In her piece, published Jan. 25, she reported that there were more than 150 anti-transgender bills proposed in at least 25 state legislatures. By mid-April, that number had increased to over 400 bills in at least 45 states. At least 29 of those bills have become law.
Do those numbers surprise you? Have you recently noticed more people talking about transgender issues, whether on the news or in your own family, friend groups, sports leagues or schools? Have you heard of any laws related to transgender rights that have been proposed or passed in your own state or around the country?
In “G.O.P. State Lawmakers Push a Growing Wave of Anti-Transgender Bills,” Ms. Astor describes some of these bills:
The flood of legislation is part of a long-term campaign by national groups that see transgender rights as an issue on which they can harness voter anger — as with the campaigns against remote learning and critical race theory that reshaped many school boards and lifted Republicans in Virginia’s elections in 2021 — though the midterm elections provided little evidence of it.
“This is a political winner,” said Terry Schilling, the president of the conservative American Principles Project, arguing that more voters would have been swayed had many Republicans not “shied away” from the subject.
The potential consequences for transgender people, for whom harassment and threats have become common and suicide rates are high, are profound. Many express a sense that the power of their government is being turned against them as they try to live their lives.
“We have shifted this conversation so incredibly far in the direction of restrictions on trans people’s autonomy and rights in a way that was completely unfathomable to many of us even just three or four years ago,” said Chase Strangio, a lawyer at the American Civil Liberties Union.
Legislation in Oklahoma and South Carolina would make it a felony to provide hormonal or surgical transition treatment to transgender people younger than 26 — an uncharted incursion into adults’ health care. Other bills in both states, and in Kansas and Mississippi, would ban such care up to age 21. And bills in more than a dozen states would ban it for minors, which Arkansas was the first to do in 2021, against the consensus of major medical organizations.
A bill in Mississippi — declaring that “separate is not inherently unequal,” an allusion to Plessy v. Ferguson, the 1896 ruling in which the Supreme Court upheld segregation — would define sex as immutably set at birth, denying transgender identities under state law. A measure in West Virginia would define “any transvestite and/or transgender exposure, performances or display” as obscene, potentially outlawing transgender people’s presence around children.
The article continues:
Conservative activists have emphasized parental control and child protection, calling transition care harmful, an assertion rejected by the American Medical Association, the American Psychiatric Association, the American Academy of Pediatrics and other medical groups. Transgender people have higher rates of depression and suicide, and research shows that transition care — which can involve puberty blockers, hormones or surgery, though minors rarely receive surgery — can improve mental health.
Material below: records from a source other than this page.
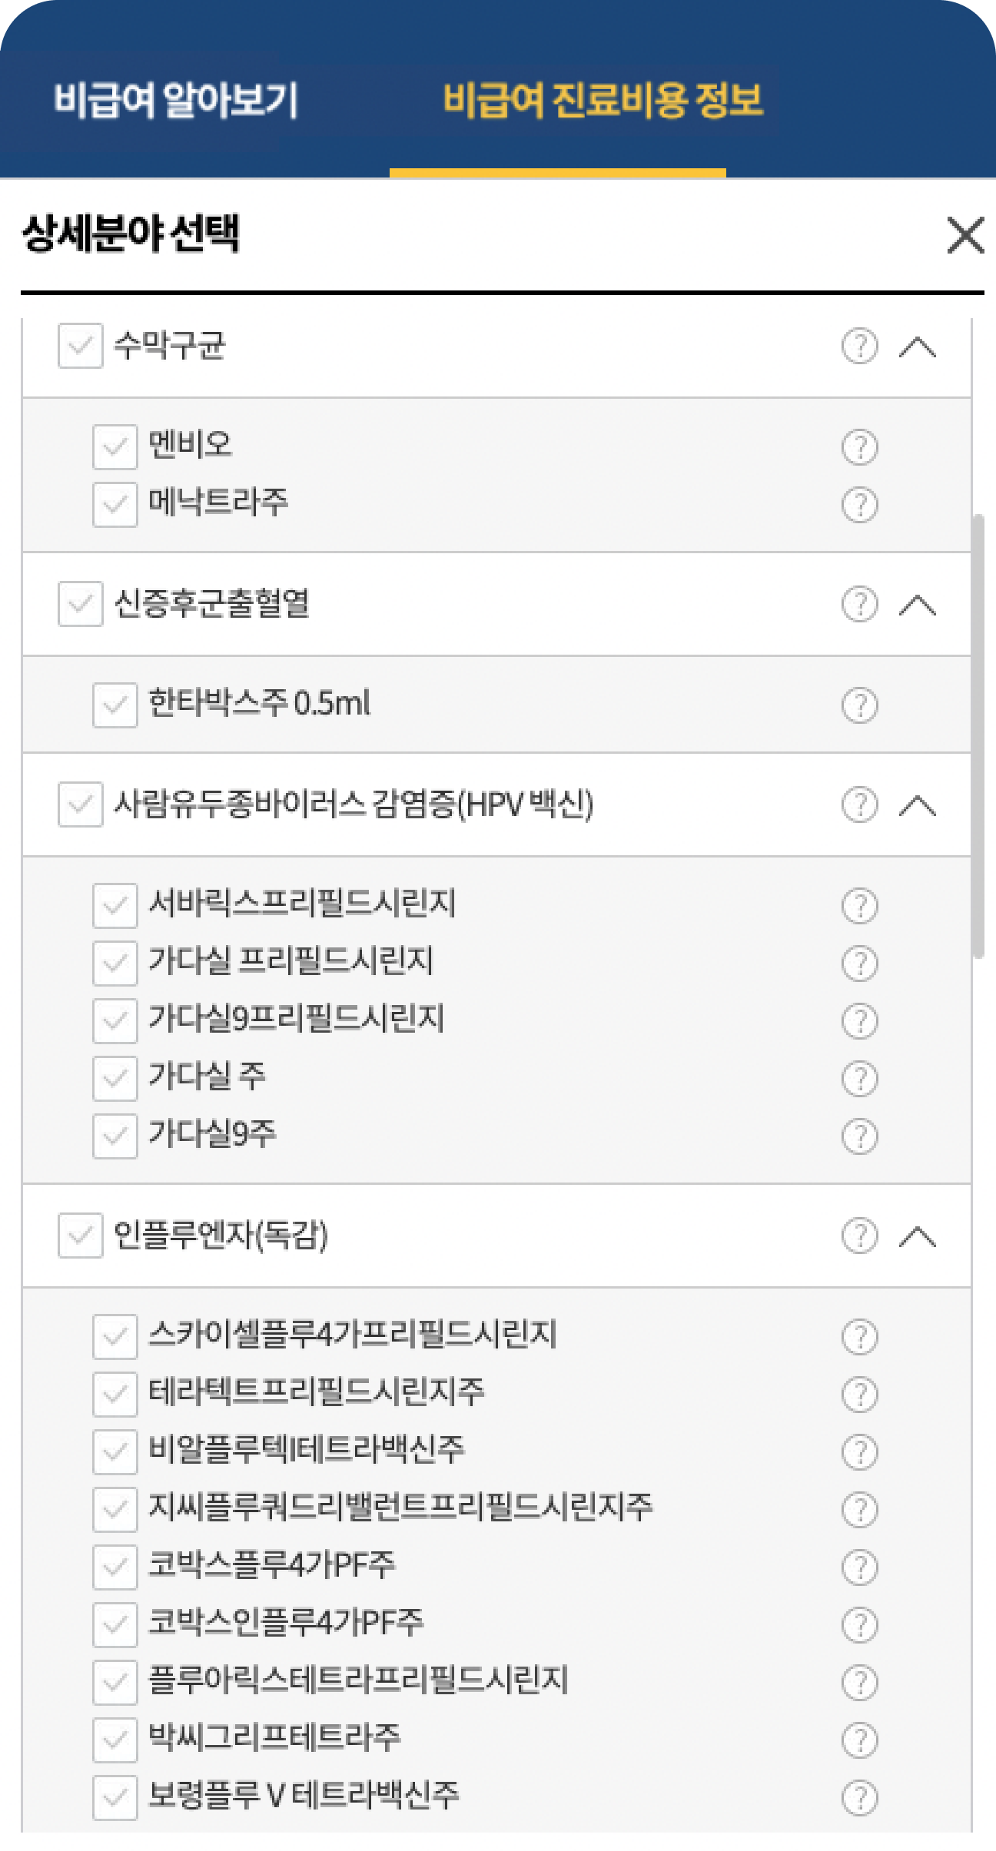Screen dimensions: 996x1851
Task: Check the 신증후군출혈열 checkbox
Action: (x=80, y=604)
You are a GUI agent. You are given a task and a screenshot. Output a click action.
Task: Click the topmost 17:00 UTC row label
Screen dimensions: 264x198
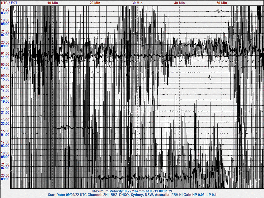click(5, 9)
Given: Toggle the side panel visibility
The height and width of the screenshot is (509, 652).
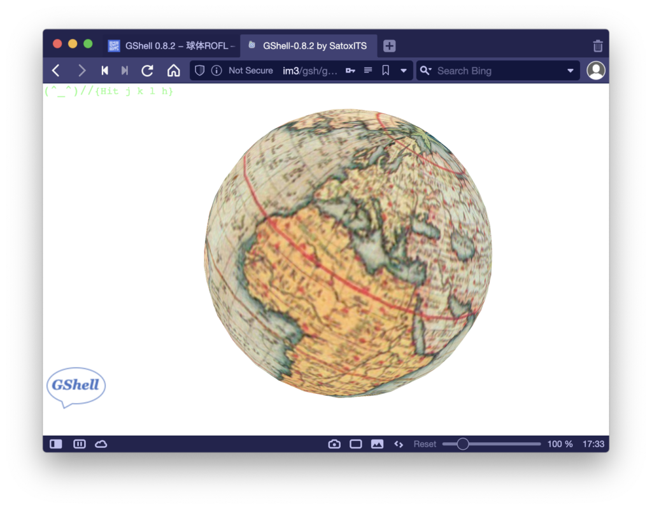Looking at the screenshot, I should pyautogui.click(x=56, y=444).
Some activists and politicians also say exposing young people to transgender identities, whether through a book reading by a drag performer or a classroom discussion, “sexualizes” them — an echo of anti-gay campaigns dating to the 1970s, which cast gay people as preying on children.
But the bills arriving in legislatures show a movement expanding beyond what it pitched itself as.
The 25-year-olds who would be unable to receive transition care in Oklahoma and South Carolina are not, after all, children. An Arizona bill would ban drag shows on Sunday mornings whether or not minors were around. (The lawmakers who introduced those bills did not respond to requests for comment.)
Students, read the entire article and then tell us:
What is your reaction to the growing wave of legislation that seeks to regulate the lives of transgender youths across the United States? Did any particular passage in the article catch your attention?
How have these issues surfaced in the places you spend time, whether at school, among your friends, at home or elsewhere in your community? What effect, if any, have they had on you?
What arguments have you heard in favor of or against these bills? Do you agree with any of those arguments?
Many of these bills focus on young people, including determining what sports teams they can play on, what medical care they can receive, and what can be said about gender and sexuality in schools. What message do these laws send to teenagers? What do you wish lawmakers knew about how this legislation could affect you or others your age?
Is it important to have laws determining the medical care transgender youth receive or the sports teams young people can play on? Or should those decisions be left to others — such as families, schools, doctors or young people themselves? Why do you think the way you do?
Why do you think this flood of legislation is happening right now? What do you think it says about the United States today? What questions do you have?